[Dataset entries]
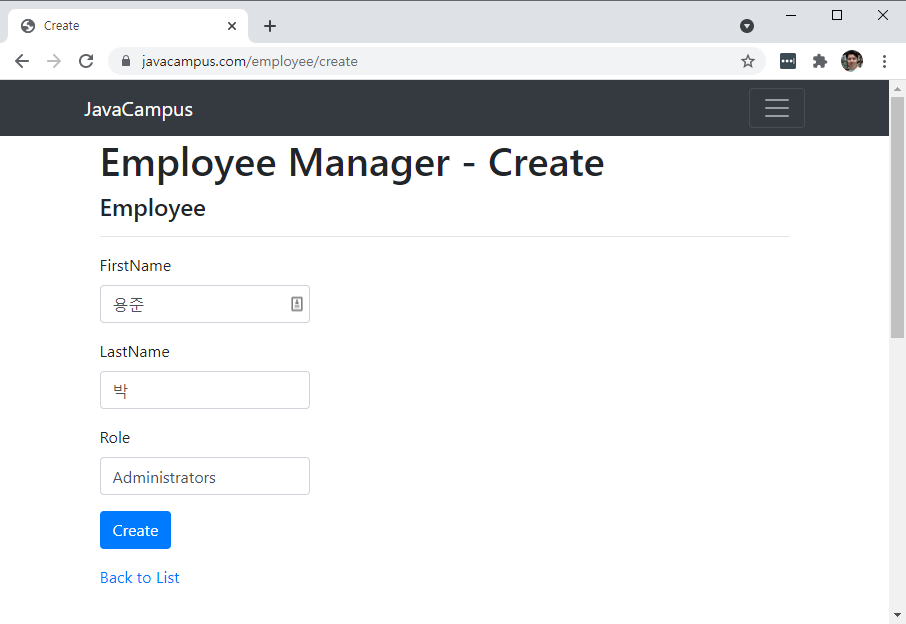906x624 pixels.
Task: Bookmark this page with the star icon
Action: coord(747,61)
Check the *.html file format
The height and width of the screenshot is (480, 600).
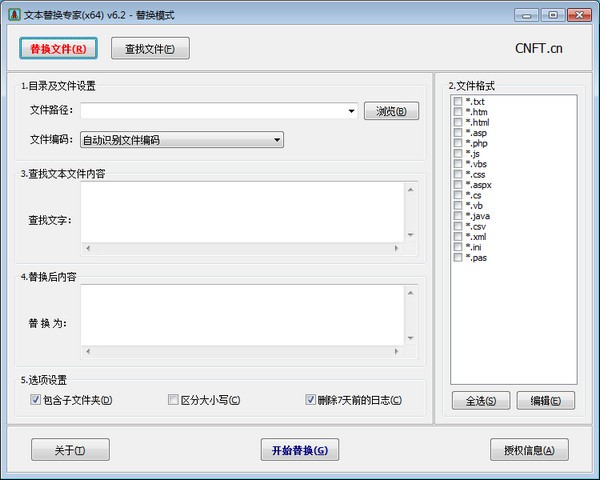pos(458,123)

■ What you should do
Working from the records above, reproduce exactly the lines from the one with "The height and" through the last line, without the pictures.

■ Completed task
The height and width of the screenshot is (480, 600).
pos(458,123)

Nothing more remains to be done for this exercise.